You need to specify this option only if the security module database is in a different directory from the certificate database itself.

-K keyFile

It is used to specify the file and path name of the client’s private key database. This option may be ignored if the key database is in the location already given by the -P option.

-W password

It is used to specify the password for the client’s key database given in the -K or -P options. This option is recommended for certificate-based client authentication.

Test an LDAP connection

You can bind to your LDAP directory server by running this ldapsearch command from the client/server. I run this command from my client machine to my LDAP server and save the details in a text file.
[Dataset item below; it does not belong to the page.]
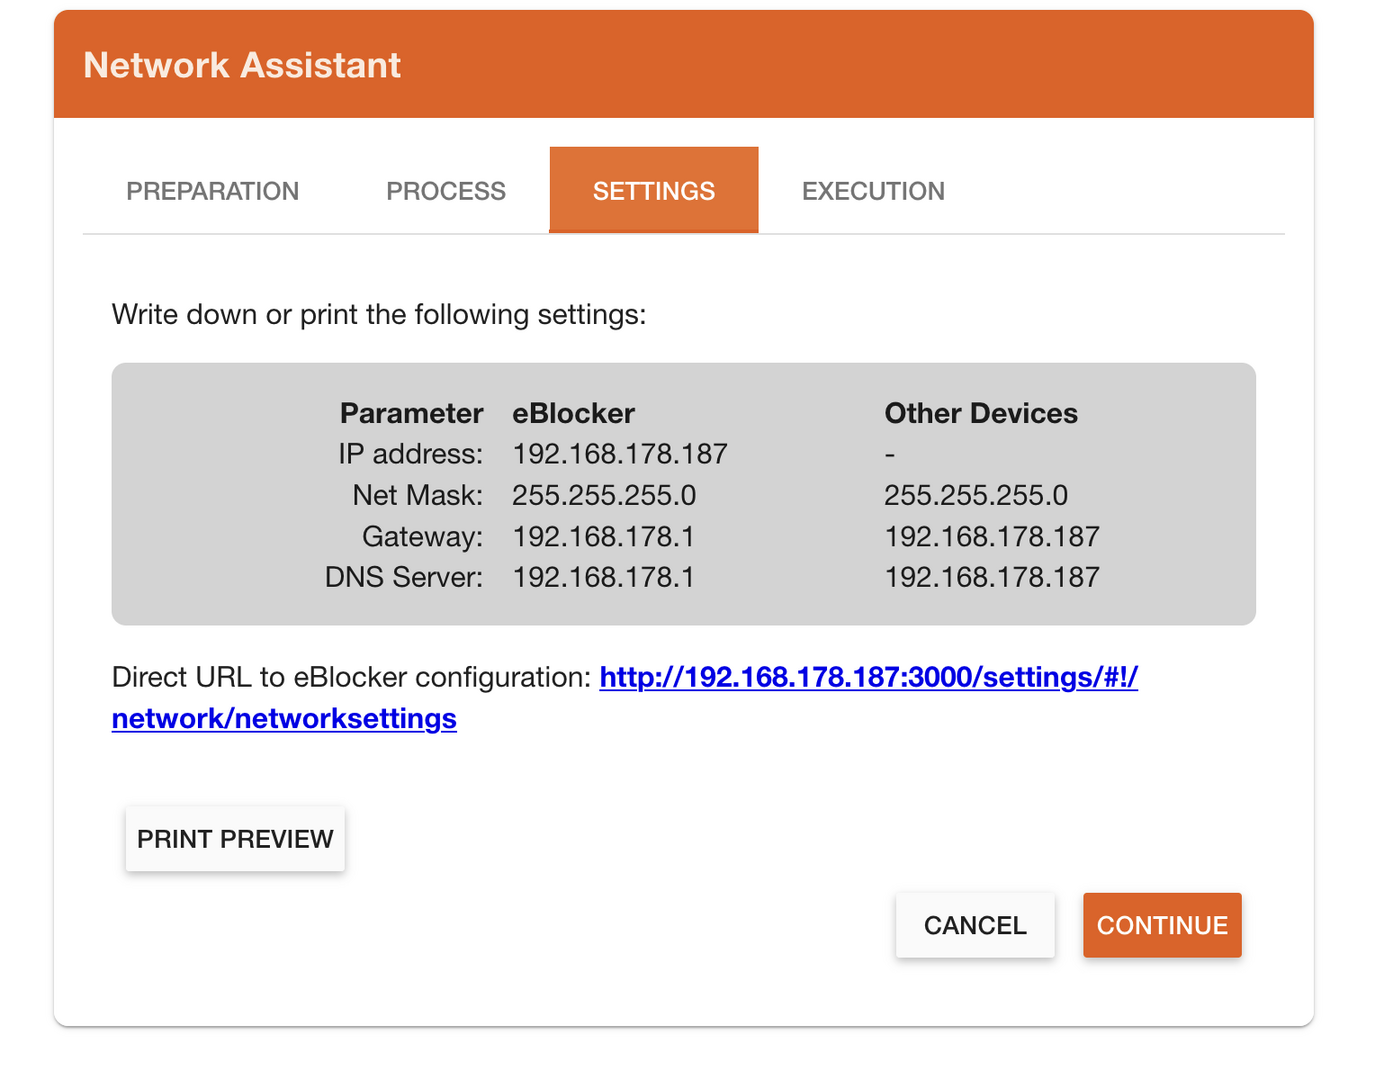Switch to the Preparation tab
Viewport: 1393px width, 1080px height.
(x=212, y=191)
root@ldapclient:~# ldapsearch -x -b " dc=ldap01,dc=linoxide,dc=com" >> all.txt
root@ldapclient:~# cat all.txt
# extended LDIF
#
# LDAPv3
# base < dc=ldap01,dc=linoxide,dc=com> with scope subtree
# filter: (objectclass=*)
# requesting: ALL
#

# ldap01.linoxide.com
dn: dc=ldap01,dc=linoxide,dc=com
objectClass: top
objectClass: dcObject
objectClass: organization
o: VIP
dc: ldap01

# admin, ldap01.linoxide.com
dn: cn=admin,dc=ldap01,dc=linoxide,dc=com
objectClass: simpleSecurityObject
objectClass: organizationalRole
cn: admin
description: LDAP administrator

# search result
search: 2
result: 0 Success

# numResponses: 3
# numEntries: 2

We can even use this command to return all entries in our preferred directory service using filters as below.
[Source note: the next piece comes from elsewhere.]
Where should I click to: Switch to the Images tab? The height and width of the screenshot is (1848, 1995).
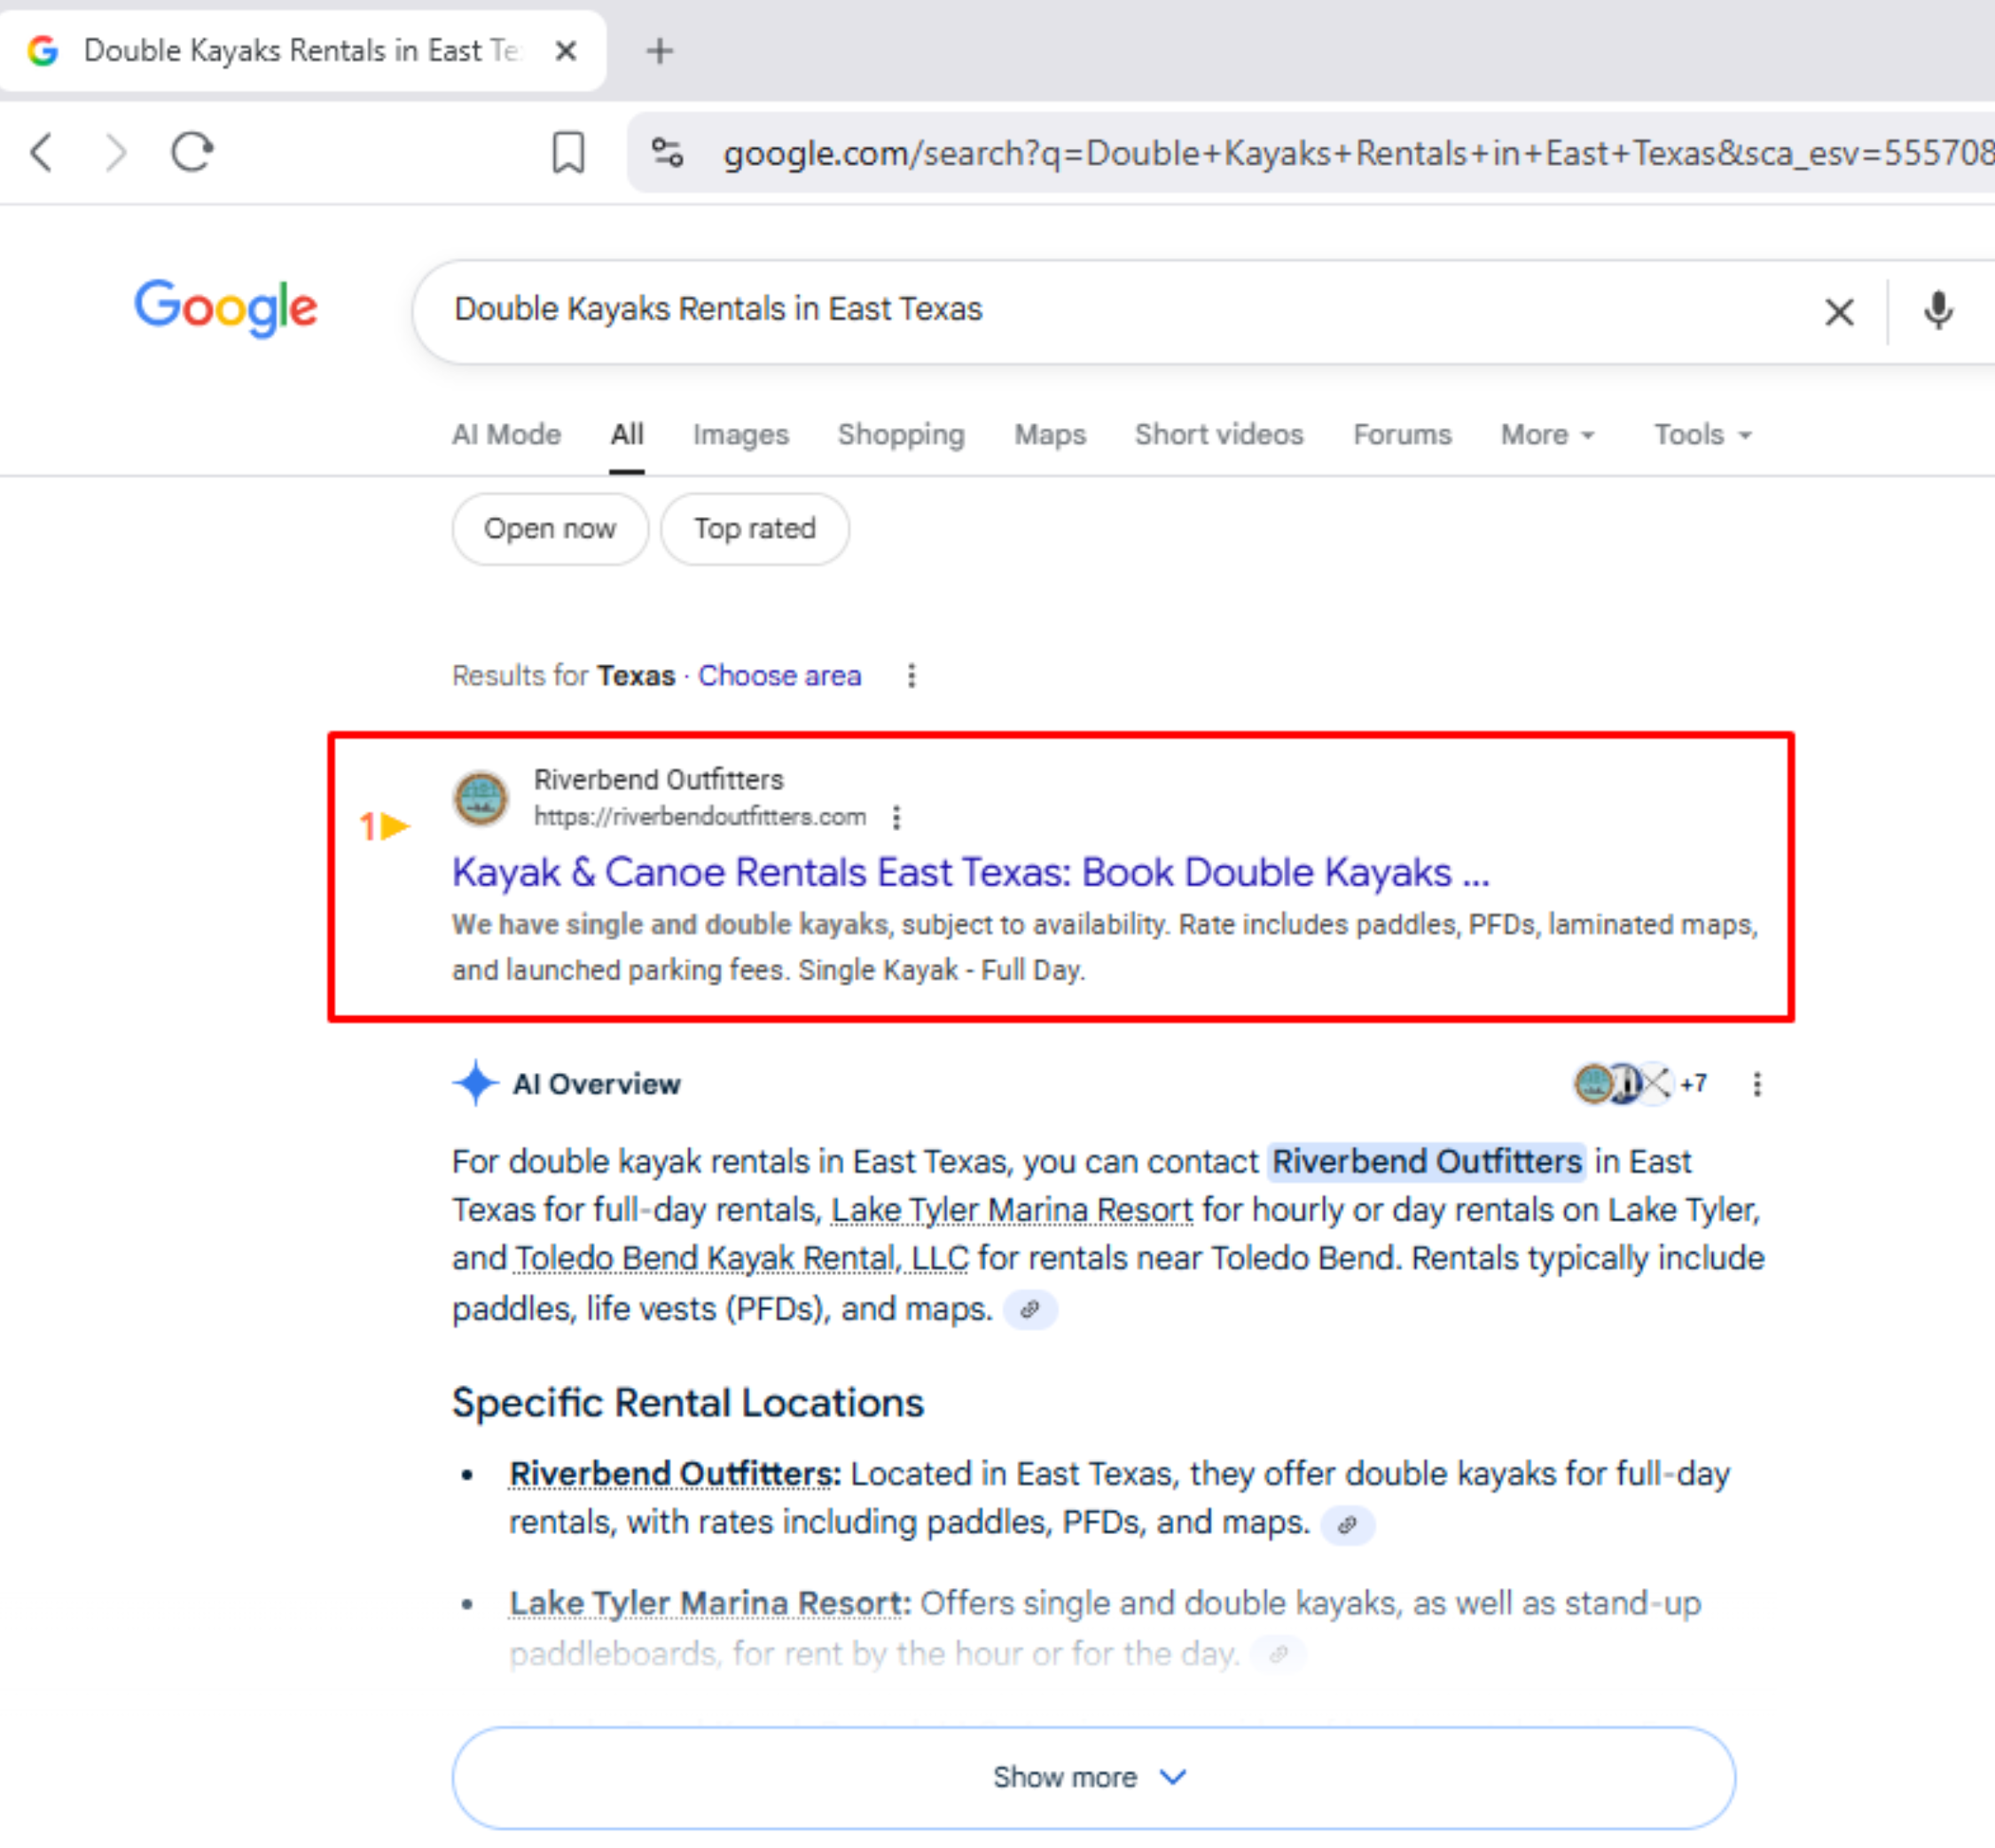click(x=740, y=434)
root@ldapclient:~# ldapsearch -x -b " dc=ldap01,dc=linoxide,dc=com" -s sub "objectclass=*"
# extended LDIF
#
# LDAPv3
# base < dc=ldap01,dc=linoxide,dc=com> with scope subtree
# filter: objectclass=*
# requesting: ALL
#

# ldap01.linoxide.com
dn: dc=ldap01,dc=linoxide,dc=com
objectClass: top
objectClass: dcObject
objectClass: organization
o: VIP
dc: ldap01

# admin, ldap01.linoxide.com
dn: cn=admin,dc=ldap01,dc=linoxide,dc=com
objectClass: simpleSecurityObject
objectClass: organizationalRole
cn: admin
description: LDAP administrator

# search result
search: 2
result: 0 Success

# numResponses: 3
# numEntries: 2

Conclusion

In this article, we've dealt with some of the useful options of ldapsearch command. You can get more information about the usages here.  Ldapsearch is one of the best tools to search for records in an LDB database. These options allow you to sort the results, limit how much information is returned, control how referrals are followed, enable a secure connection, set a time limit for the operation and much more. Results of the search are displayed as LDIF text to the standard output. The results may also be reformatted using command-line options.